* _REQUEST_
Could you copy out every line of the data below, character for character, with nothing changed?

·····

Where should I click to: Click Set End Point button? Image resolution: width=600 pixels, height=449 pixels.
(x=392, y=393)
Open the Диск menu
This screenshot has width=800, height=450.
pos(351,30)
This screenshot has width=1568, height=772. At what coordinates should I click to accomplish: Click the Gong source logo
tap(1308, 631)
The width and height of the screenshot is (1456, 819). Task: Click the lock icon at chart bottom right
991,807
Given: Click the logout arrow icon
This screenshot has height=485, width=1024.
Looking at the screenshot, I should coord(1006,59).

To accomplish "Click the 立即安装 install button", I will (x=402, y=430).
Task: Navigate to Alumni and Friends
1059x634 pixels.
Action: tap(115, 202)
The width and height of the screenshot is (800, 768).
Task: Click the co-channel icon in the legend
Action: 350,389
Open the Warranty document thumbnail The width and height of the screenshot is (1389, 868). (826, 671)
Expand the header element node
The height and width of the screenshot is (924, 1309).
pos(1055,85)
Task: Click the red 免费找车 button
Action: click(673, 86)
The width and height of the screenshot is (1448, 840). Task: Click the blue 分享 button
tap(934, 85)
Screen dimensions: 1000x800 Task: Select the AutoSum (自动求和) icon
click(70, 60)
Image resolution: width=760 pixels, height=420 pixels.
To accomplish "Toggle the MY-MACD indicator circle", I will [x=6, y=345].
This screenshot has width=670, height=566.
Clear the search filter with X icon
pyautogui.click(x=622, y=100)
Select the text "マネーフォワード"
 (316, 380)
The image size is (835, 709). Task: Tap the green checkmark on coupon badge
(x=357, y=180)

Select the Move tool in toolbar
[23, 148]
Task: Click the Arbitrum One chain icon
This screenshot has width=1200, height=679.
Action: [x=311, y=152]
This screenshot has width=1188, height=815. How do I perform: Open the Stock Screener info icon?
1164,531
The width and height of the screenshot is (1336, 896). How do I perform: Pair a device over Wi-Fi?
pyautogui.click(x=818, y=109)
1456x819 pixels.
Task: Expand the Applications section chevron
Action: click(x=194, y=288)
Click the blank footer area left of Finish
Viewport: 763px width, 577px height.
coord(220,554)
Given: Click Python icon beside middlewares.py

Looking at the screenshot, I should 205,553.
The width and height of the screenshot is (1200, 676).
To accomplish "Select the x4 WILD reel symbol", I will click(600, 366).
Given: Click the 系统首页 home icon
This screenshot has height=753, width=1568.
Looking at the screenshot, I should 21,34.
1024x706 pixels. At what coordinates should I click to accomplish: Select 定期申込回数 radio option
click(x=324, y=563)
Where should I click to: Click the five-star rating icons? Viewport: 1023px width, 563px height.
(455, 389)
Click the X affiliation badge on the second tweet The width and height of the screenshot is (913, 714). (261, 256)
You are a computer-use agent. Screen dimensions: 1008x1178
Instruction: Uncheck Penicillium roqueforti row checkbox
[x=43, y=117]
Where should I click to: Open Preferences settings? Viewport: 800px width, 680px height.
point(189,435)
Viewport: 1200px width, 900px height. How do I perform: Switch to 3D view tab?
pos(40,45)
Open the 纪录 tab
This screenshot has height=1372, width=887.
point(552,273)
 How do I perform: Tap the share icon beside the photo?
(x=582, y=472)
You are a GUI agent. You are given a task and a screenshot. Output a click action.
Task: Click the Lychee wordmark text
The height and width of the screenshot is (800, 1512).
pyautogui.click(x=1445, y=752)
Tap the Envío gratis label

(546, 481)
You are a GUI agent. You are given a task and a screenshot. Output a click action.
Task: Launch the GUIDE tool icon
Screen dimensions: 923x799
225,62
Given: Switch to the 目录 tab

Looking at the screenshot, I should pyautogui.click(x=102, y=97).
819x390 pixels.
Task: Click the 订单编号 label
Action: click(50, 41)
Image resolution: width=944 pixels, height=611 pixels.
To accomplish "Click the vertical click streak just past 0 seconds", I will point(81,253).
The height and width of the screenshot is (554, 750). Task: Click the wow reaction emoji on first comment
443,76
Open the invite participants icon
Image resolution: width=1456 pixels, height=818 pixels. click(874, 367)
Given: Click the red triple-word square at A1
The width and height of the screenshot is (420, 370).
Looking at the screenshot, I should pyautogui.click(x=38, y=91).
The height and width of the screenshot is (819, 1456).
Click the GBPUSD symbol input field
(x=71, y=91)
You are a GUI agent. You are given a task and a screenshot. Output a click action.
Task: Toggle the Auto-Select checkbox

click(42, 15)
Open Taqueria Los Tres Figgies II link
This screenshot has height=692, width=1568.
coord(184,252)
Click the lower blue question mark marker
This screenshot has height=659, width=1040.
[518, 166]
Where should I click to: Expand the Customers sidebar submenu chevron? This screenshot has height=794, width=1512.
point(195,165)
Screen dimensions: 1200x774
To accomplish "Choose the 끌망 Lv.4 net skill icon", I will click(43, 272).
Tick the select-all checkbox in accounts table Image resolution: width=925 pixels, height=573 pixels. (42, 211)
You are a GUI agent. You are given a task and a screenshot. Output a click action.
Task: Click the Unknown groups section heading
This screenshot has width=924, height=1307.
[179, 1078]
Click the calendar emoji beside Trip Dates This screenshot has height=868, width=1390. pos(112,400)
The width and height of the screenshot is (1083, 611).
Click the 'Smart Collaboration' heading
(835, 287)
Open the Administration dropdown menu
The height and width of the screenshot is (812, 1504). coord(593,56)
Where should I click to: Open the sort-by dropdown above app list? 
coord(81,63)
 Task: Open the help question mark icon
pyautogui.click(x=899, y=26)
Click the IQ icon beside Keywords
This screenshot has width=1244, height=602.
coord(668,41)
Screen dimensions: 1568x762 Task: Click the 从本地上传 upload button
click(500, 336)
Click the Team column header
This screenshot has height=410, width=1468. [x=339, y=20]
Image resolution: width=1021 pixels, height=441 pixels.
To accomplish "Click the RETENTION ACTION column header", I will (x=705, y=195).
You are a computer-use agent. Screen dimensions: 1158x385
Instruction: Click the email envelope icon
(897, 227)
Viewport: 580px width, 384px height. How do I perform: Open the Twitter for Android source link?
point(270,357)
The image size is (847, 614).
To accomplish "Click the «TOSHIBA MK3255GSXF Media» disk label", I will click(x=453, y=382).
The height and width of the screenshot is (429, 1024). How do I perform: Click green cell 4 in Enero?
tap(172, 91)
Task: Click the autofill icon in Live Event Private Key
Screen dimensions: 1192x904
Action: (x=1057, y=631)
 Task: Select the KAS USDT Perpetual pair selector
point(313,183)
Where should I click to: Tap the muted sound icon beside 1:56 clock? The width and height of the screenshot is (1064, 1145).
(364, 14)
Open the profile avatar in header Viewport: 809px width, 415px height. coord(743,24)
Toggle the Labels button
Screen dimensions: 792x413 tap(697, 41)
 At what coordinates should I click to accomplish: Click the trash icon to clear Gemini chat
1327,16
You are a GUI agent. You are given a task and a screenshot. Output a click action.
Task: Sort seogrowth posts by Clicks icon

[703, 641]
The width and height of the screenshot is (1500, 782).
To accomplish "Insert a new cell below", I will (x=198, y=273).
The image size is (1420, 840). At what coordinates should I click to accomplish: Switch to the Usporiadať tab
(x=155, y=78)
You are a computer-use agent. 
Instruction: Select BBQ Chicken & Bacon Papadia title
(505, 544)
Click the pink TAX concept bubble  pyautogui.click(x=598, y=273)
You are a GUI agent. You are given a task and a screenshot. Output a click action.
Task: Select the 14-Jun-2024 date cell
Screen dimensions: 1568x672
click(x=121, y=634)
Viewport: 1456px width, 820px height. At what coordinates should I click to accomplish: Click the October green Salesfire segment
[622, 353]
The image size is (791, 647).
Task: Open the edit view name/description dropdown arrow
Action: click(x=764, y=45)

·····

* _COMPLETED TASK_
Where should I click to: Click Set End Point button? Image resolution: width=600 pixels, height=449 pixels.
(x=392, y=393)
Open the Диск menu
This screenshot has width=800, height=450.
pos(351,30)
This screenshot has width=1568, height=772. At what coordinates should I click to accomplish: Click the Gong source logo
tap(1308, 631)
The width and height of the screenshot is (1456, 819). Task: Click the lock icon at chart bottom right
991,807
Given: Click the logout arrow icon
This screenshot has height=485, width=1024.
Looking at the screenshot, I should coord(1006,59).

To accomplish "Click the 立即安装 install button", I will (x=402, y=430).
Task: Navigate to Alumni and Friends
1059x634 pixels.
Action: tap(115, 202)
The width and height of the screenshot is (800, 768).
Task: Click the co-channel icon in the legend
Action: 350,389
Open the Warranty document thumbnail The width and height of the screenshot is (1389, 868). (826, 671)
Expand the header element node
The height and width of the screenshot is (924, 1309).
pos(1055,85)
Task: Click the red 免费找车 button
Action: click(673, 86)
The width and height of the screenshot is (1448, 840). Task: Click the blue 分享 button
tap(934, 85)
Screen dimensions: 1000x800 Task: Select the AutoSum (自动求和) icon
click(70, 60)
Image resolution: width=760 pixels, height=420 pixels.
To accomplish "Toggle the MY-MACD indicator circle", I will [x=6, y=345].
This screenshot has width=670, height=566.
Clear the search filter with X icon
pyautogui.click(x=622, y=100)
Select the text "マネーフォワード"
 (316, 380)
The image size is (835, 709). Task: Tap the green checkmark on coupon badge
(x=357, y=180)

Select the Move tool in toolbar
[23, 148]
Task: Click the Arbitrum One chain icon
This screenshot has width=1200, height=679.
Action: [x=311, y=152]
This screenshot has width=1188, height=815. How do I perform: Open the Stock Screener info icon?
1164,531
The width and height of the screenshot is (1336, 896). How do I perform: Pair a device over Wi-Fi?
pyautogui.click(x=818, y=109)
1456x819 pixels.
Task: Expand the Applications section chevron
Action: click(x=194, y=288)
Click the blank footer area left of Finish
Viewport: 763px width, 577px height.
coord(220,554)
Given: Click Python icon beside middlewares.py

Looking at the screenshot, I should 205,553.
The width and height of the screenshot is (1200, 676).
To accomplish "Select the x4 WILD reel symbol", I will click(600, 366).
Given: Click the 系统首页 home icon
This screenshot has height=753, width=1568.
Looking at the screenshot, I should 21,34.
1024x706 pixels. At what coordinates should I click to accomplish: Select 定期申込回数 radio option
click(x=324, y=563)
Where should I click to: Click the five-star rating icons? Viewport: 1023px width, 563px height.
(455, 389)
Click the X affiliation badge on the second tweet The width and height of the screenshot is (913, 714). (261, 256)
You are a computer-use agent. Screen dimensions: 1008x1178
Instruction: Uncheck Penicillium roqueforti row checkbox
[x=43, y=117]
Where should I click to: Open Preferences settings? Viewport: 800px width, 680px height.
point(189,435)
Viewport: 1200px width, 900px height. How do I perform: Switch to 3D view tab?
pos(40,45)
Open the 纪录 tab
This screenshot has height=1372, width=887.
point(552,273)
 How do I perform: Tap the share icon beside the photo?
(x=582, y=472)
You are a GUI agent. You are given a task and a screenshot. Output a click action.
Task: Click the Lychee wordmark text
The height and width of the screenshot is (800, 1512).
pyautogui.click(x=1445, y=752)
Tap the Envío gratis label

(546, 481)
You are a GUI agent. You are given a task and a screenshot. Output a click action.
Task: Launch the GUIDE tool icon
Screen dimensions: 923x799
225,62
Given: Switch to the 目录 tab

Looking at the screenshot, I should pyautogui.click(x=102, y=97).
819x390 pixels.
Task: Click the 订单编号 label
Action: click(50, 41)
Image resolution: width=944 pixels, height=611 pixels.
To accomplish "Click the vertical click streak just past 0 seconds", I will point(81,253).
The height and width of the screenshot is (554, 750). Task: Click the wow reaction emoji on first comment
443,76
Open the invite participants icon
Image resolution: width=1456 pixels, height=818 pixels. click(874, 367)
Given: Click the red triple-word square at A1
The width and height of the screenshot is (420, 370).
Looking at the screenshot, I should pyautogui.click(x=38, y=91).
The height and width of the screenshot is (819, 1456).
Click the GBPUSD symbol input field
(x=71, y=91)
You are a GUI agent. You are given a task and a screenshot. Output a click action.
Task: Toggle the Auto-Select checkbox

click(42, 15)
Open Taqueria Los Tres Figgies II link
This screenshot has height=692, width=1568.
coord(184,252)
Click the lower blue question mark marker
This screenshot has height=659, width=1040.
[518, 166]
Where should I click to: Expand the Customers sidebar submenu chevron? This screenshot has height=794, width=1512.
point(195,165)
Screen dimensions: 1200x774
To accomplish "Choose the 끌망 Lv.4 net skill icon", I will click(43, 272).
Tick the select-all checkbox in accounts table Image resolution: width=925 pixels, height=573 pixels. (42, 211)
You are a GUI agent. You are given a task and a screenshot. Output a click action.
Task: Click the Unknown groups section heading
This screenshot has width=924, height=1307.
[179, 1078]
Click the calendar emoji beside Trip Dates This screenshot has height=868, width=1390. pos(112,400)
The width and height of the screenshot is (1083, 611).
Click the 'Smart Collaboration' heading
(835, 287)
Open the Administration dropdown menu
The height and width of the screenshot is (812, 1504). coord(593,56)
Where should I click to: Open the sort-by dropdown above app list? 
coord(81,63)
 Task: Open the help question mark icon
pyautogui.click(x=899, y=26)
Click the IQ icon beside Keywords
This screenshot has width=1244, height=602.
coord(668,41)
Screen dimensions: 1568x762 Task: Click the 从本地上传 upload button
click(500, 336)
Click the Team column header
This screenshot has height=410, width=1468. [x=339, y=20]
Image resolution: width=1021 pixels, height=441 pixels.
To accomplish "Click the RETENTION ACTION column header", I will (x=705, y=195).
You are a computer-use agent. Screen dimensions: 1158x385
Instruction: Click the email envelope icon
(897, 227)
Viewport: 580px width, 384px height. How do I perform: Open the Twitter for Android source link?
point(270,357)
The image size is (847, 614).
To accomplish "Click the «TOSHIBA MK3255GSXF Media» disk label", I will click(x=453, y=382).
The height and width of the screenshot is (429, 1024). How do I perform: Click green cell 4 in Enero?
tap(172, 91)
Task: Click the autofill icon in Live Event Private Key
Screen dimensions: 1192x904
Action: (x=1057, y=631)
 Task: Select the KAS USDT Perpetual pair selector
point(313,183)
Where should I click to: Tap the muted sound icon beside 1:56 clock? The width and height of the screenshot is (1064, 1145).
(364, 14)
Open the profile avatar in header Viewport: 809px width, 415px height. coord(743,24)
Toggle the Labels button
Screen dimensions: 792x413 tap(697, 41)
 At what coordinates should I click to accomplish: Click the trash icon to clear Gemini chat
1327,16
You are a GUI agent. You are given a task and a screenshot. Output a click action.
Task: Sort seogrowth posts by Clicks icon

[703, 641]
The width and height of the screenshot is (1500, 782).
To accomplish "Insert a new cell below", I will (x=198, y=273).
The image size is (1420, 840). At what coordinates should I click to accomplish: Switch to the Usporiadať tab
(x=155, y=78)
You are a computer-use agent. 
Instruction: Select BBQ Chicken & Bacon Papadia title
(505, 544)
Click the pink TAX concept bubble  pyautogui.click(x=598, y=273)
You are a GUI agent. You are given a task and a screenshot. Output a click action.
Task: Select the 14-Jun-2024 date cell
Screen dimensions: 1568x672
click(x=121, y=634)
Viewport: 1456px width, 820px height. At what coordinates should I click to accomplish: Click the October green Salesfire segment
[622, 353]
The image size is (791, 647).
Task: Open the edit view name/description dropdown arrow
Action: click(x=764, y=45)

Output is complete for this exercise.